**JOB**
Reproduce every one of the lines below word for word.

--------

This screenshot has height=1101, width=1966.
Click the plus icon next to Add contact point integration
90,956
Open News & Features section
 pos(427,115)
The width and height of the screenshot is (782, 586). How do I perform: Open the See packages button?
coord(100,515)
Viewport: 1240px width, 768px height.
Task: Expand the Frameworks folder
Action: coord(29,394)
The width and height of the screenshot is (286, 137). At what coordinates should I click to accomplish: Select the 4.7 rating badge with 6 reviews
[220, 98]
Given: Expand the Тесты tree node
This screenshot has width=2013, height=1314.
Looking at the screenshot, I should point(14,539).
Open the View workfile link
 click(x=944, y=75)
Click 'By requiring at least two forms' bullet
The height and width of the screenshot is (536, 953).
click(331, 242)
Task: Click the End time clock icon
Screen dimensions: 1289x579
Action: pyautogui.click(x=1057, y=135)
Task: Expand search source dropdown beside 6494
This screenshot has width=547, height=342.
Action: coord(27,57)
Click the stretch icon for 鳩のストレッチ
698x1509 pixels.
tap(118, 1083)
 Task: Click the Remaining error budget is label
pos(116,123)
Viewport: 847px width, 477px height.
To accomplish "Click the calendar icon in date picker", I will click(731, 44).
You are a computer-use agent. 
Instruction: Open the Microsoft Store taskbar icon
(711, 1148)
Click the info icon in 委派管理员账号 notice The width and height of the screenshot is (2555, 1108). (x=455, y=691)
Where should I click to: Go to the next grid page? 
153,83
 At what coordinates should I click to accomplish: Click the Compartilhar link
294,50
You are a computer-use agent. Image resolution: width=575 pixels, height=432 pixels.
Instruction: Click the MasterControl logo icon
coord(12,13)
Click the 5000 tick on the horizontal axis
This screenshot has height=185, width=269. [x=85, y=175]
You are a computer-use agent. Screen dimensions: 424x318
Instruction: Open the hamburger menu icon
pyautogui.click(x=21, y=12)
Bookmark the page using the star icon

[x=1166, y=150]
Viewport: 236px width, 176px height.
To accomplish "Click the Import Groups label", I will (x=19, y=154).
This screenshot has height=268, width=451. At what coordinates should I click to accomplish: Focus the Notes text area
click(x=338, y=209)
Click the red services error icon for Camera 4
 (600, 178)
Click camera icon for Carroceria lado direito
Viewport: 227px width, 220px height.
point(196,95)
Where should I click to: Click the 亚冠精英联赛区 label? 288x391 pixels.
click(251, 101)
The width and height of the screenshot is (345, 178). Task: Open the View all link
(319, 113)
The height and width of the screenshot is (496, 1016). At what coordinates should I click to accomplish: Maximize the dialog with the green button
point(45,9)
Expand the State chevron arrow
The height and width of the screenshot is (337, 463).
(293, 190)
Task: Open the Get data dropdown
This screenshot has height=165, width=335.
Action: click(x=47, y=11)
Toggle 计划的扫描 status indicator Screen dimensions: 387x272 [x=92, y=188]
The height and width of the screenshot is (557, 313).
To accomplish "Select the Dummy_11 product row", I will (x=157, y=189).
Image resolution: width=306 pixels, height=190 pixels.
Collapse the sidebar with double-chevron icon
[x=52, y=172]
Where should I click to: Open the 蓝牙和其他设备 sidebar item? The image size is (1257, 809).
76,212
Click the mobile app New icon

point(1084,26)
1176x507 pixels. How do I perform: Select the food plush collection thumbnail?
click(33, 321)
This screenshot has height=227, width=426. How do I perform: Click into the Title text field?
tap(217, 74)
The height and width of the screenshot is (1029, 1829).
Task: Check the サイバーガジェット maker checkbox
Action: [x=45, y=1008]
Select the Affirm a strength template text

--------

**FINISHED ANSWER**
This screenshot has height=1101, width=1966.
Click the plus icon next to Add contact point integration
90,956
Open News & Features section
 pos(427,115)
The width and height of the screenshot is (782, 586). How do I perform: Open the See packages button?
coord(100,515)
Viewport: 1240px width, 768px height.
Task: Expand the Frameworks folder
Action: coord(29,394)
The width and height of the screenshot is (286, 137). At what coordinates should I click to accomplish: Select the 4.7 rating badge with 6 reviews
[220, 98]
Given: Expand the Тесты tree node
This screenshot has width=2013, height=1314.
Looking at the screenshot, I should point(14,539).
Open the View workfile link
 click(x=944, y=75)
Click 'By requiring at least two forms' bullet
The height and width of the screenshot is (536, 953).
click(331, 242)
Task: Click the End time clock icon
Screen dimensions: 1289x579
Action: pyautogui.click(x=1057, y=135)
Task: Expand search source dropdown beside 6494
This screenshot has width=547, height=342.
Action: coord(27,57)
Click the stretch icon for 鳩のストレッチ
698x1509 pixels.
tap(118, 1083)
 Task: Click the Remaining error budget is label
pos(116,123)
Viewport: 847px width, 477px height.
To accomplish "Click the calendar icon in date picker", I will click(731, 44).
You are a computer-use agent. 
Instruction: Open the Microsoft Store taskbar icon
(711, 1148)
Click the info icon in 委派管理员账号 notice The width and height of the screenshot is (2555, 1108). (x=455, y=691)
Where should I click to: Go to the next grid page? 
153,83
 At what coordinates should I click to accomplish: Click the Compartilhar link
294,50
You are a computer-use agent. Image resolution: width=575 pixels, height=432 pixels.
Instruction: Click the MasterControl logo icon
coord(12,13)
Click the 5000 tick on the horizontal axis
This screenshot has height=185, width=269. [x=85, y=175]
You are a computer-use agent. Screen dimensions: 424x318
Instruction: Open the hamburger menu icon
pyautogui.click(x=21, y=12)
Bookmark the page using the star icon

[x=1166, y=150]
Viewport: 236px width, 176px height.
To accomplish "Click the Import Groups label", I will (x=19, y=154).
This screenshot has height=268, width=451. At what coordinates should I click to accomplish: Focus the Notes text area
click(x=338, y=209)
Click the red services error icon for Camera 4
 (600, 178)
Click camera icon for Carroceria lado direito
Viewport: 227px width, 220px height.
point(196,95)
Where should I click to: Click the 亚冠精英联赛区 label? 288x391 pixels.
click(251, 101)
The width and height of the screenshot is (345, 178). Task: Open the View all link
(319, 113)
The height and width of the screenshot is (496, 1016). At what coordinates should I click to accomplish: Maximize the dialog with the green button
point(45,9)
Expand the State chevron arrow
The height and width of the screenshot is (337, 463).
(293, 190)
Task: Open the Get data dropdown
This screenshot has height=165, width=335.
Action: click(x=47, y=11)
Toggle 计划的扫描 status indicator Screen dimensions: 387x272 [x=92, y=188]
The height and width of the screenshot is (557, 313).
To accomplish "Select the Dummy_11 product row", I will (x=157, y=189).
Image resolution: width=306 pixels, height=190 pixels.
Collapse the sidebar with double-chevron icon
[x=52, y=172]
Where should I click to: Open the 蓝牙和其他设备 sidebar item? The image size is (1257, 809).
76,212
Click the mobile app New icon

point(1084,26)
1176x507 pixels. How do I perform: Select the food plush collection thumbnail?
click(33, 321)
This screenshot has height=227, width=426. How do I perform: Click into the Title text field?
tap(217, 74)
The height and width of the screenshot is (1029, 1829).
Task: Check the サイバーガジェット maker checkbox
Action: [x=45, y=1008]
Select the Affirm a strength template text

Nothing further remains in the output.